What you should end up with is an exact copy of the lines from the one holding "Expand the Системная плата tree node" through the last line of the entries below, both included, and nothing else; leave every picture out.

*** Extracted material ***

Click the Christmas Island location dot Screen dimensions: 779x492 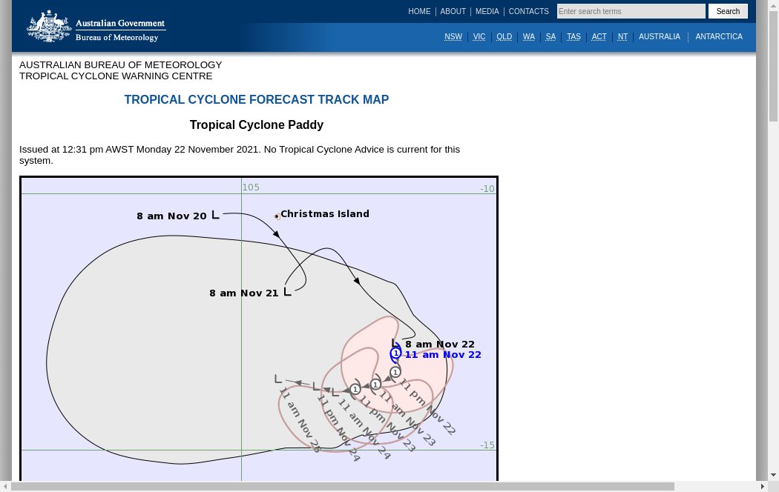click(277, 216)
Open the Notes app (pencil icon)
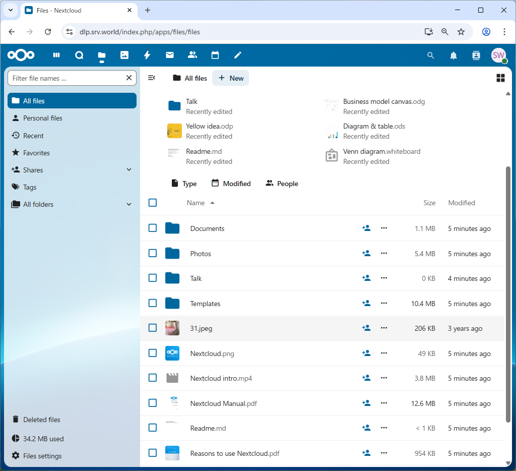516x471 pixels. click(237, 55)
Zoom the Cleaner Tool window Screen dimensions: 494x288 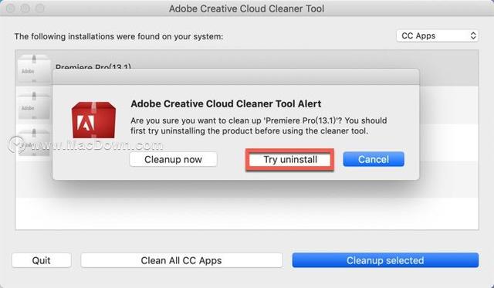(39, 8)
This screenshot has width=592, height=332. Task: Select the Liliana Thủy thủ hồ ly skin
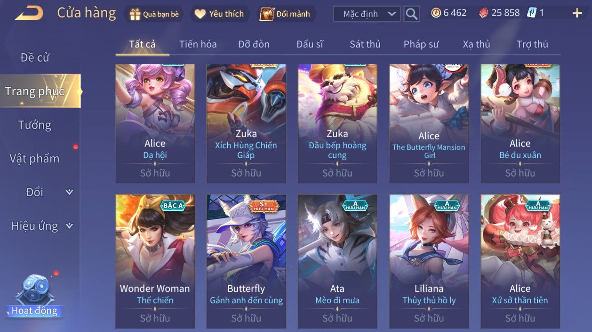[x=429, y=261]

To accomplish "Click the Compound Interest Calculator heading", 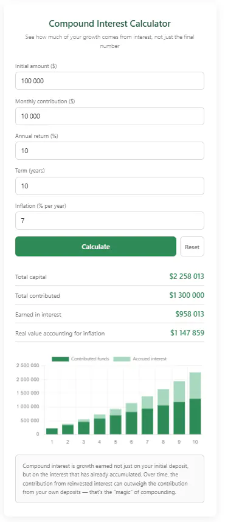I will coord(109,24).
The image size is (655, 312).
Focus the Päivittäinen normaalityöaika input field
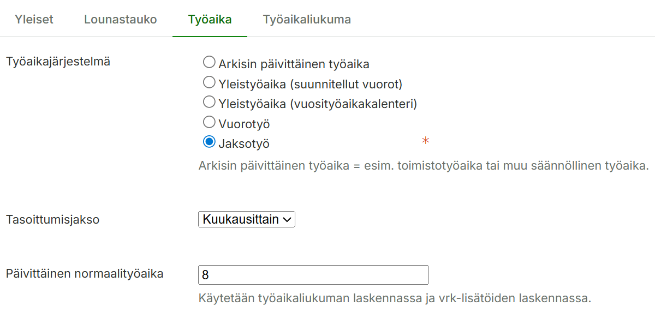(x=313, y=275)
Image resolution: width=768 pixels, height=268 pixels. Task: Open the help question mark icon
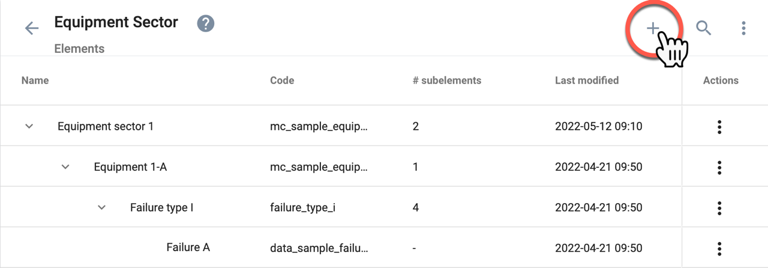[x=206, y=24]
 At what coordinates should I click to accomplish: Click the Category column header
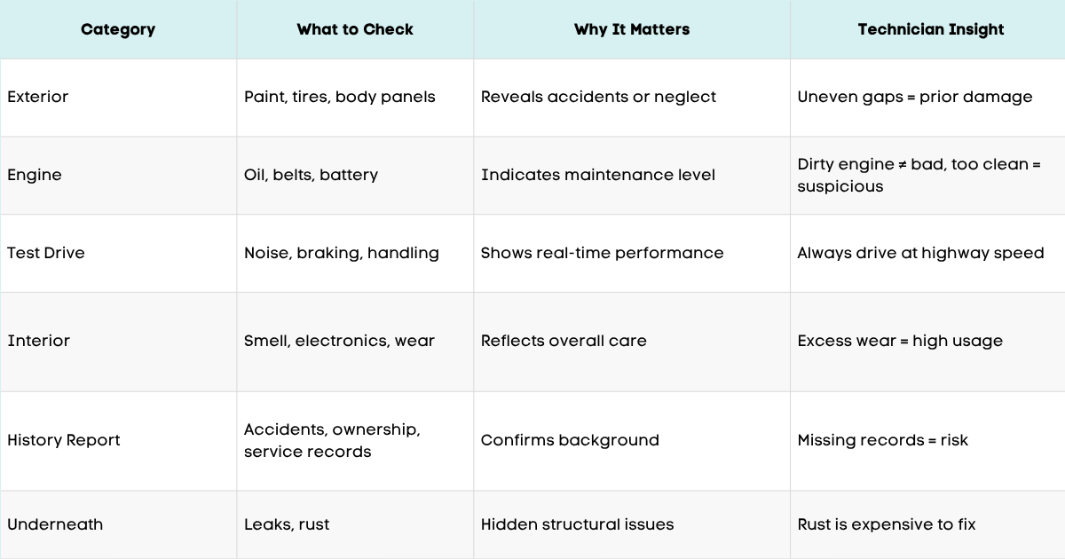point(118,29)
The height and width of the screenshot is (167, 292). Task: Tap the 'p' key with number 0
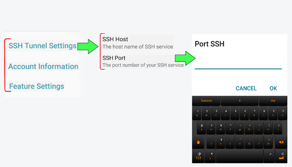click(283, 113)
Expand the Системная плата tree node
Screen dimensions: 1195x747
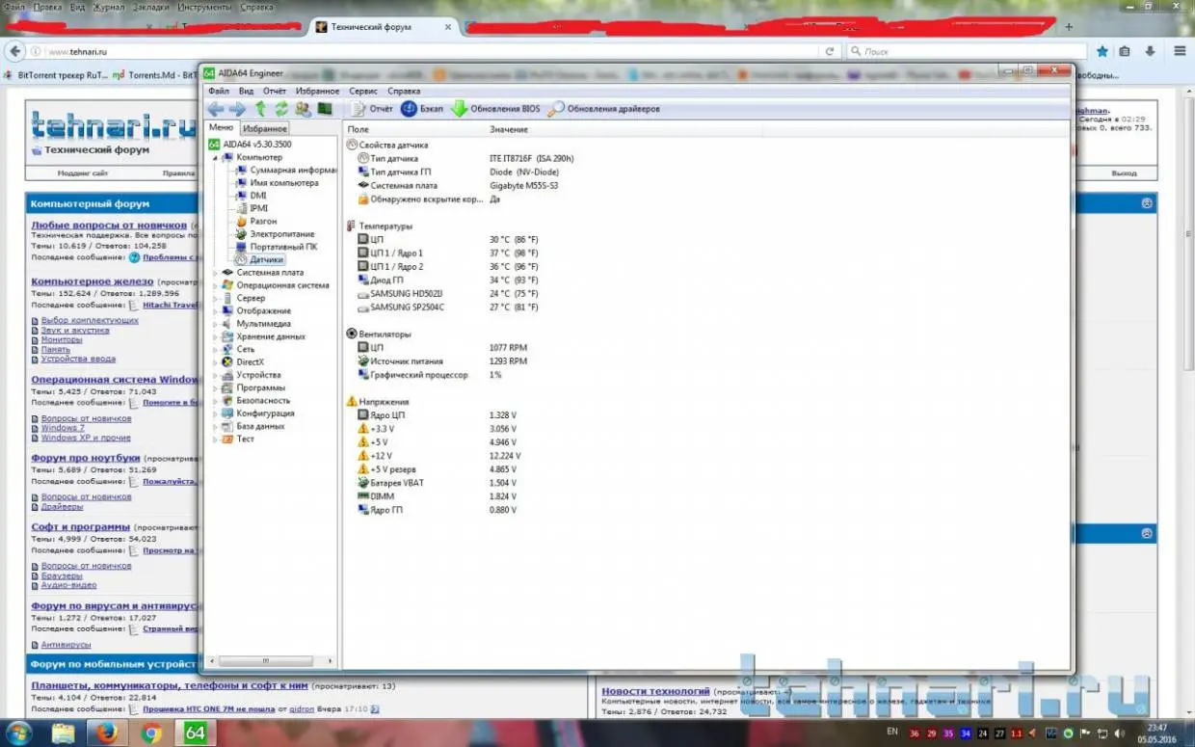coord(216,273)
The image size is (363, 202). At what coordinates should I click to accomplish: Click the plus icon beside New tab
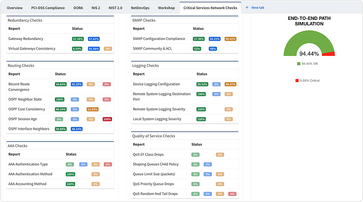pyautogui.click(x=247, y=8)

*** End of Extracted material ***

▸ **Result of this exercise**:
Expand the Системная плата tree node
Screen dimensions: 1195x747
coord(216,273)
The image size is (363, 202). At what coordinates should I click to accomplish: Click the plus icon beside New tab
pyautogui.click(x=247, y=8)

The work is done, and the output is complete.